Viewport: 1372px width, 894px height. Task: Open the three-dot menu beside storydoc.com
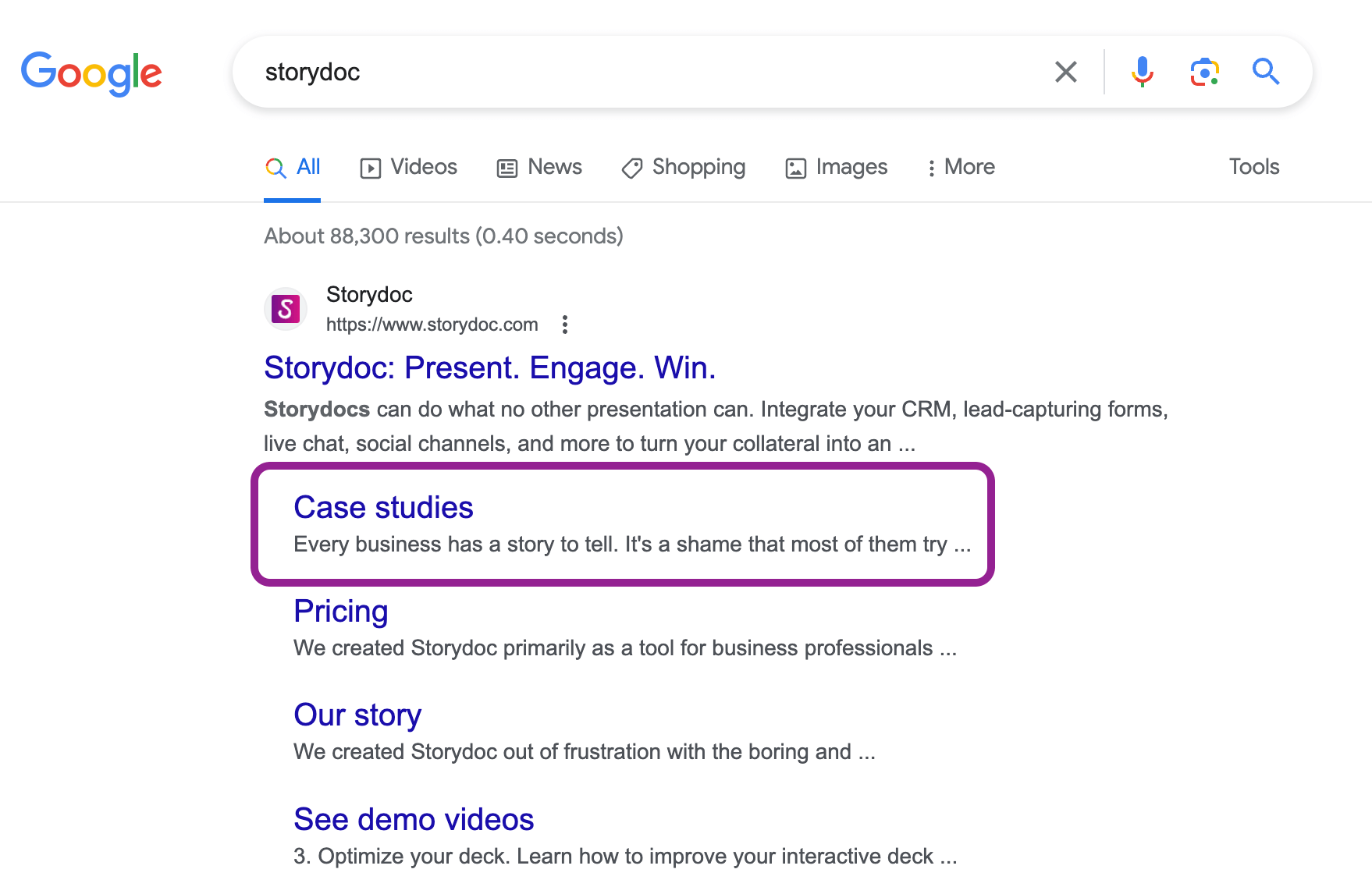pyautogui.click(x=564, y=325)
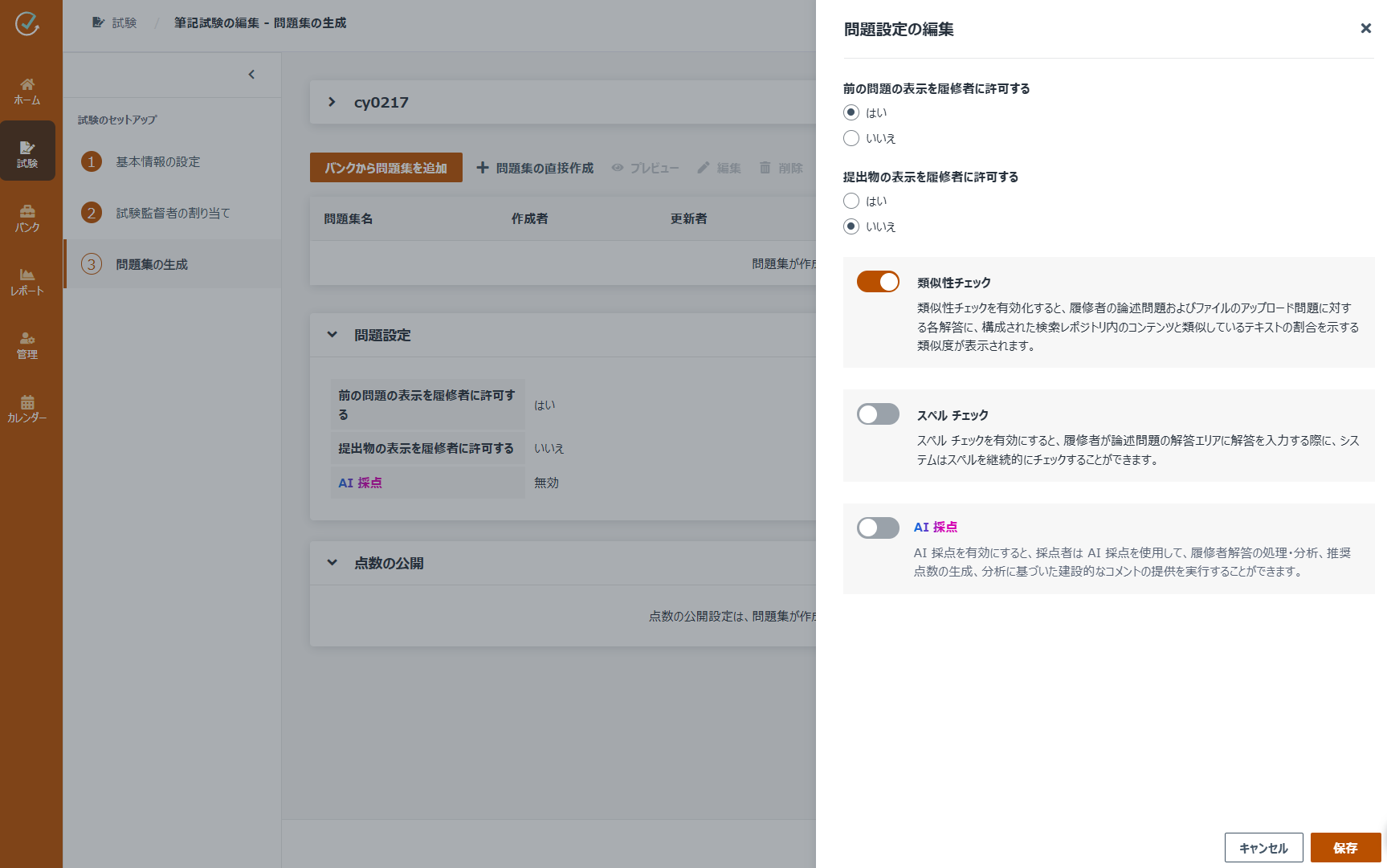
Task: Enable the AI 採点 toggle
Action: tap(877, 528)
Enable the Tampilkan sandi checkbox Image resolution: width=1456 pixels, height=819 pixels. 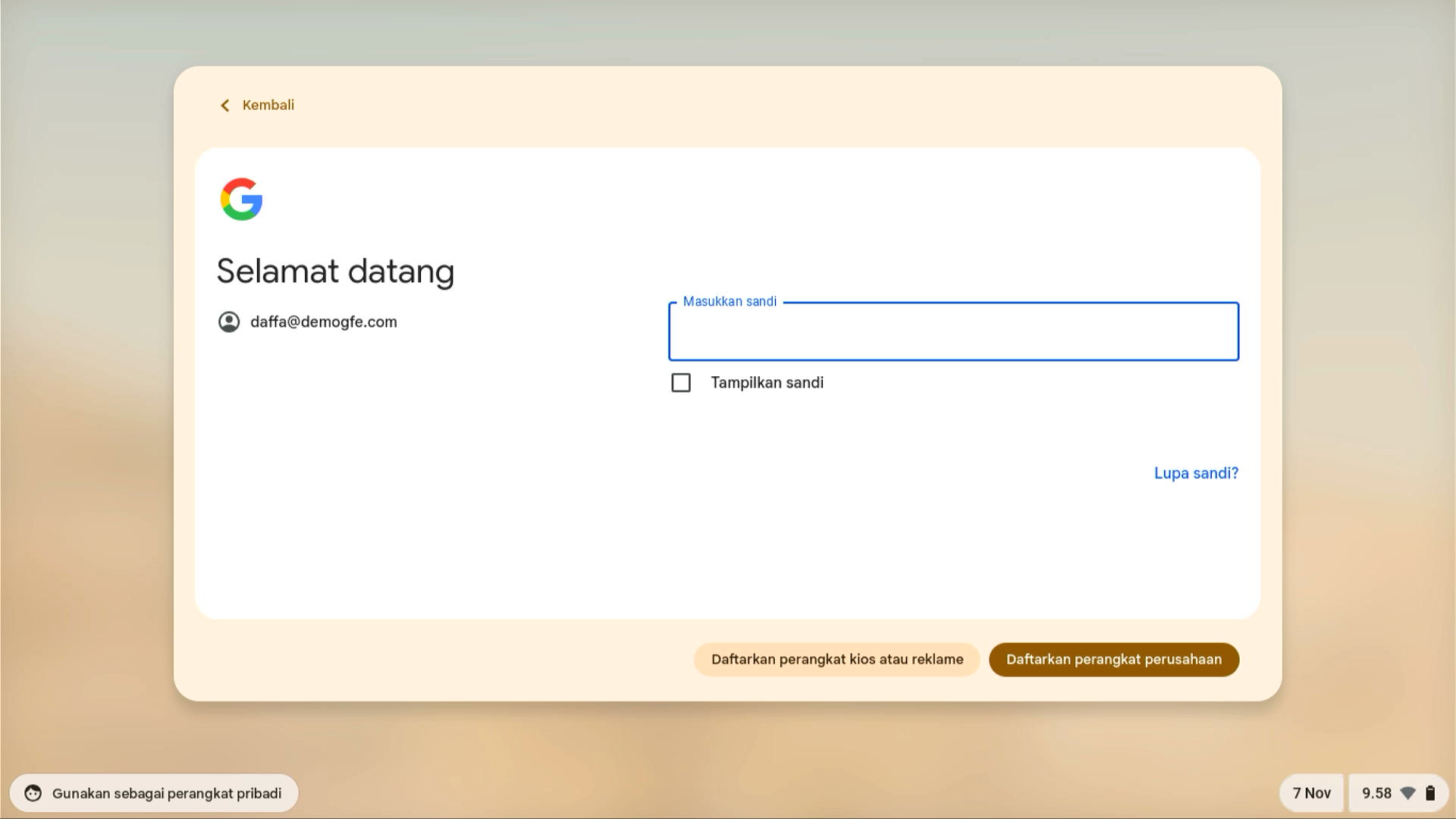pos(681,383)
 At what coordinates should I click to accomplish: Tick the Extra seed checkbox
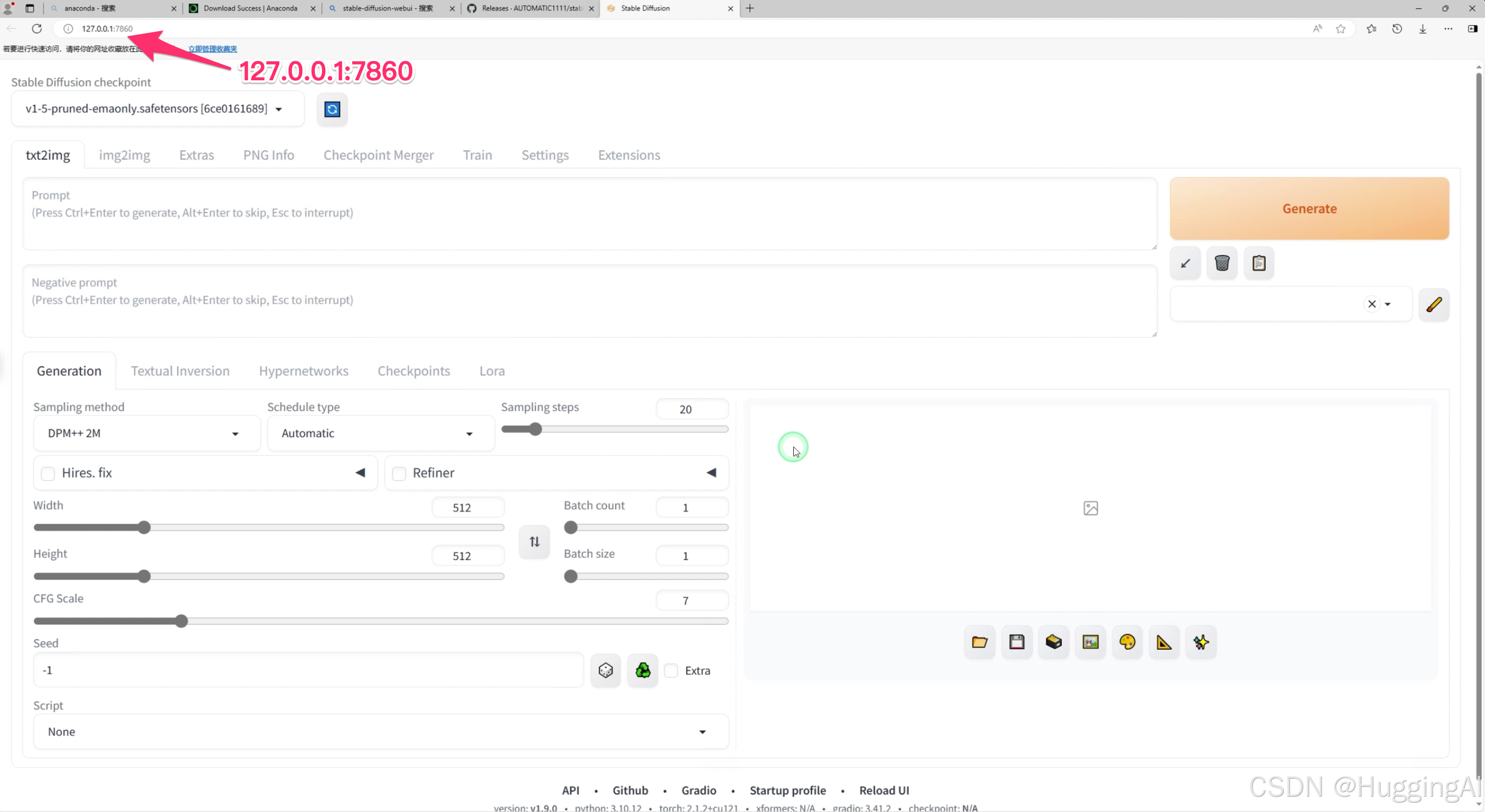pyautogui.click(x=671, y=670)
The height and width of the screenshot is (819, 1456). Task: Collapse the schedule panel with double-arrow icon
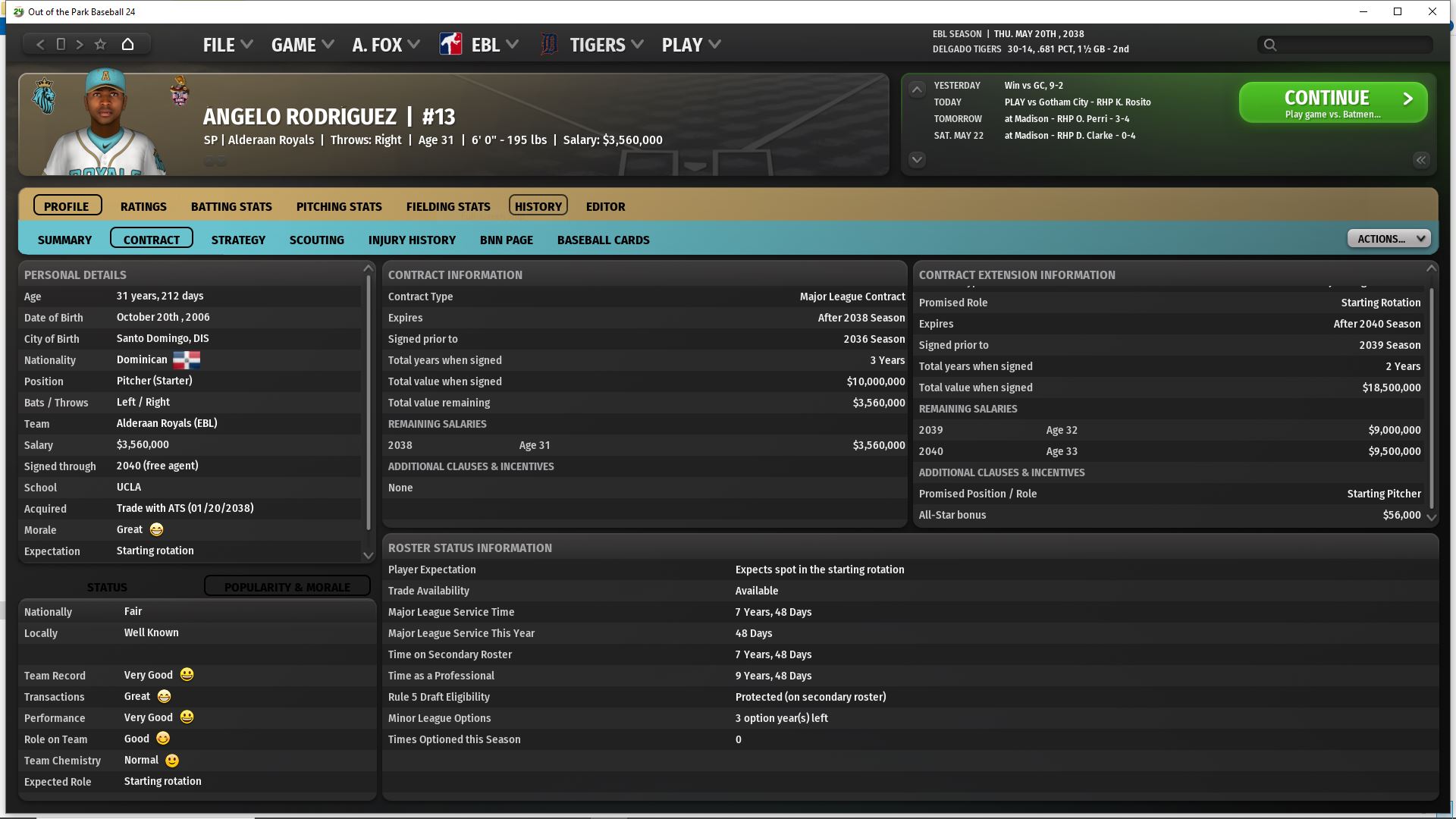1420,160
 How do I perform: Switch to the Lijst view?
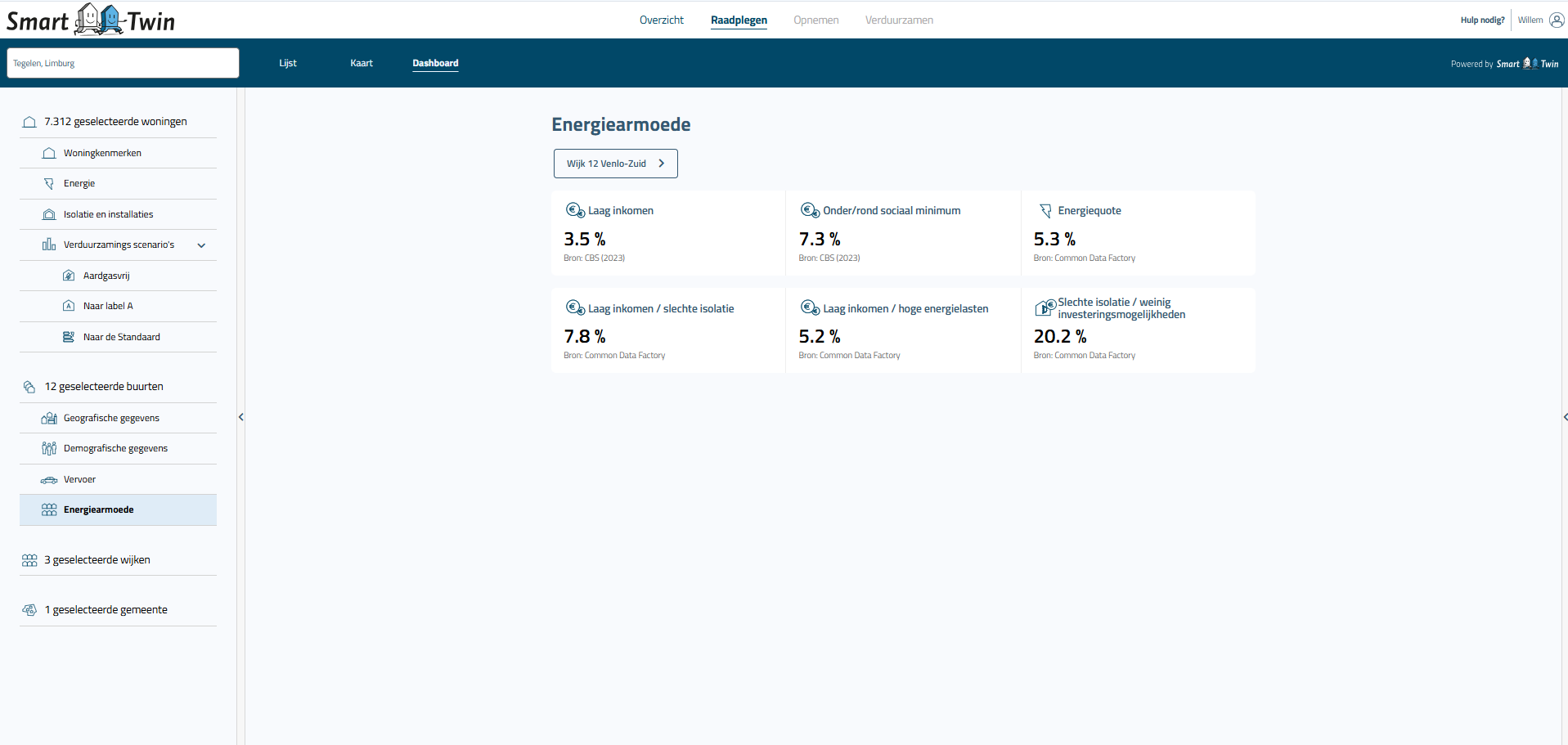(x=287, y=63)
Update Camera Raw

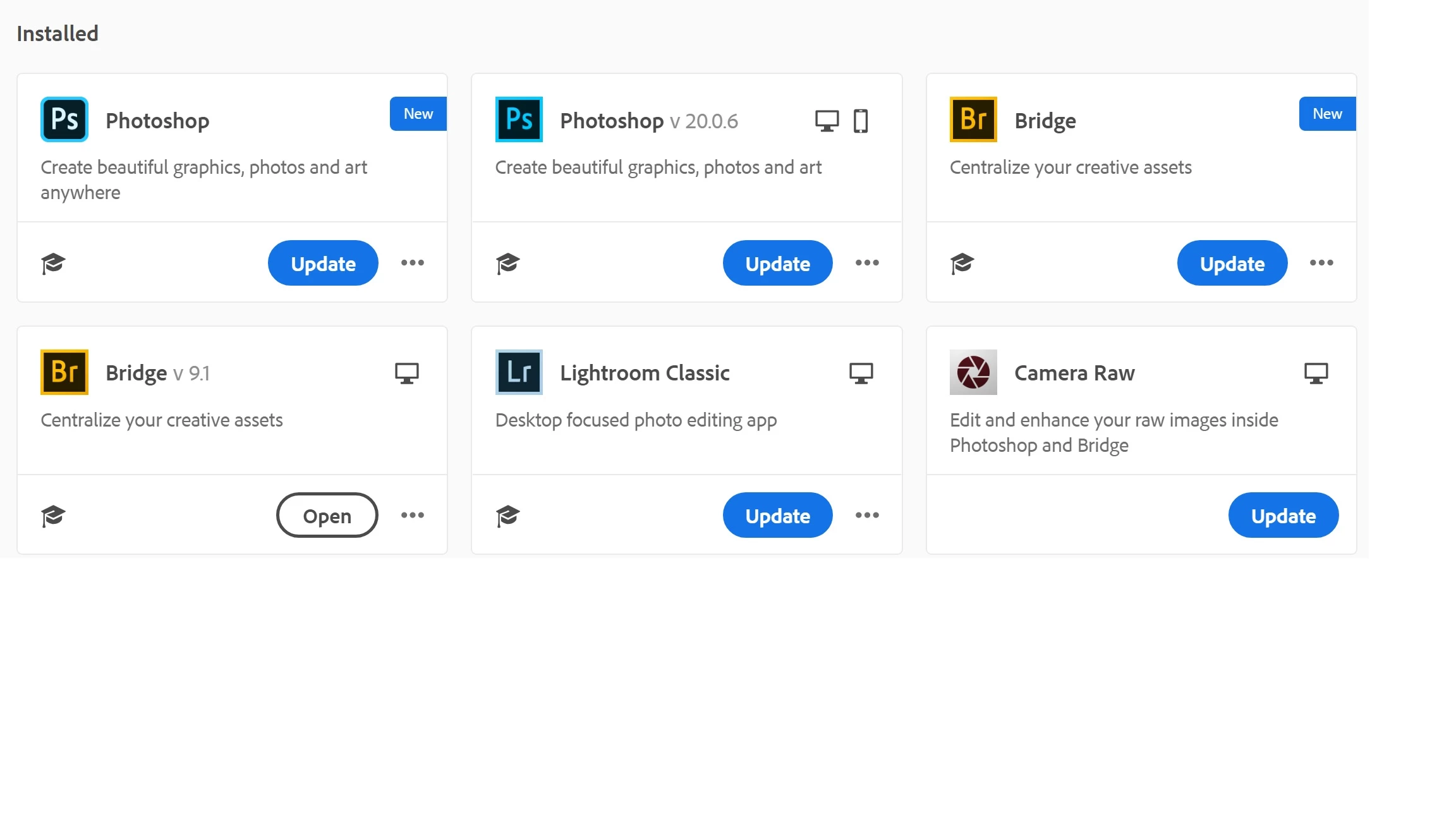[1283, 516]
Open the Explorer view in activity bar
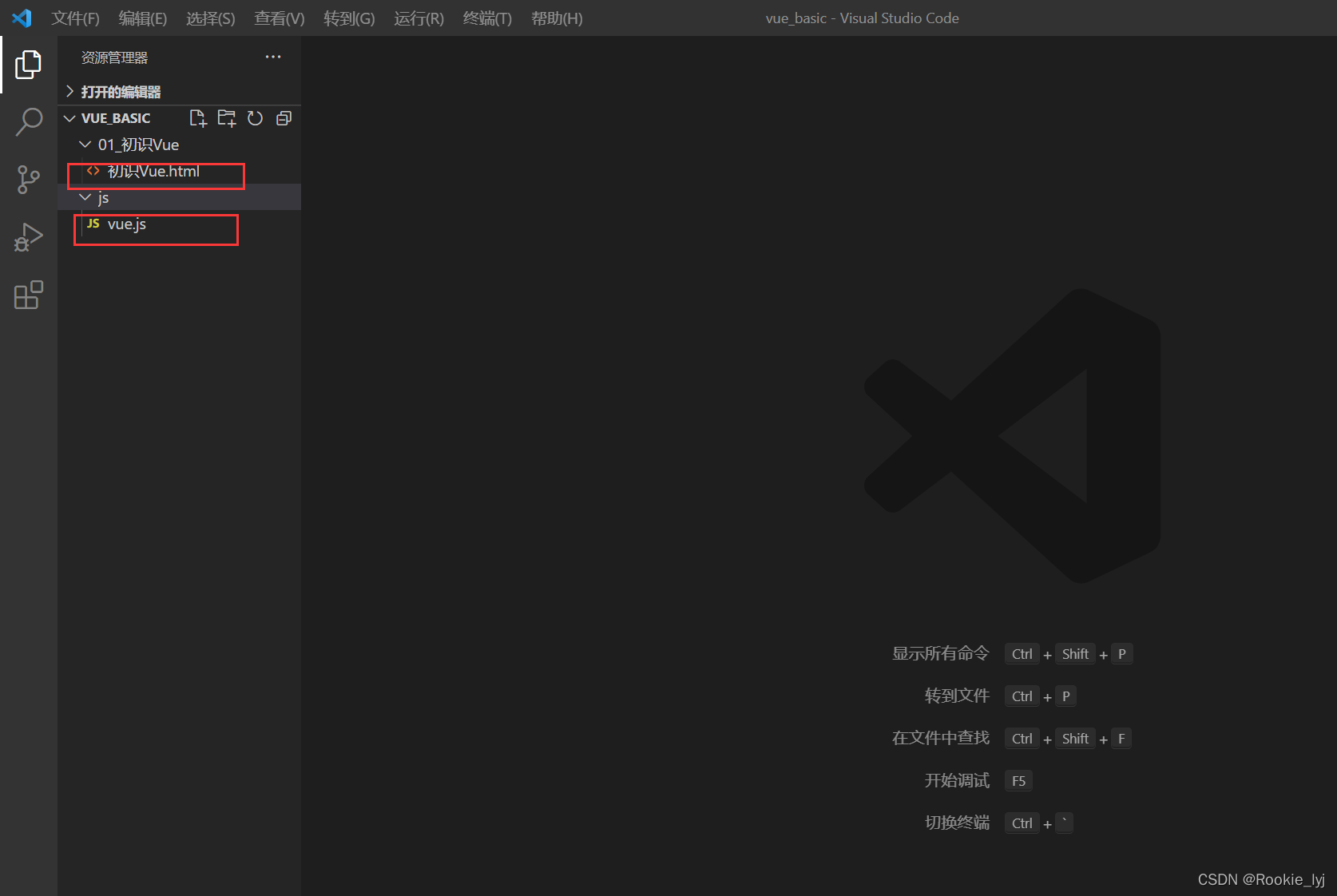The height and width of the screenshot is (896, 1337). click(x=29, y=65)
++++++++
## Prompt
Keep pictures out and return the lines from the one containing "At what coordinates" through the end of the listing, both included, character for character.

## Response to the exercise
 At what coordinates should I click to accomplish: Tick the Extra seed checkbox
pyautogui.click(x=671, y=670)
The height and width of the screenshot is (819, 1456). Task: Collapse the schedule panel with double-arrow icon
1420,160
 How do I perform: Switch to the Lijst view?
(x=287, y=63)
Update Camera Raw

[1283, 516]
Open the Explorer view in activity bar
The height and width of the screenshot is (896, 1337). click(x=29, y=65)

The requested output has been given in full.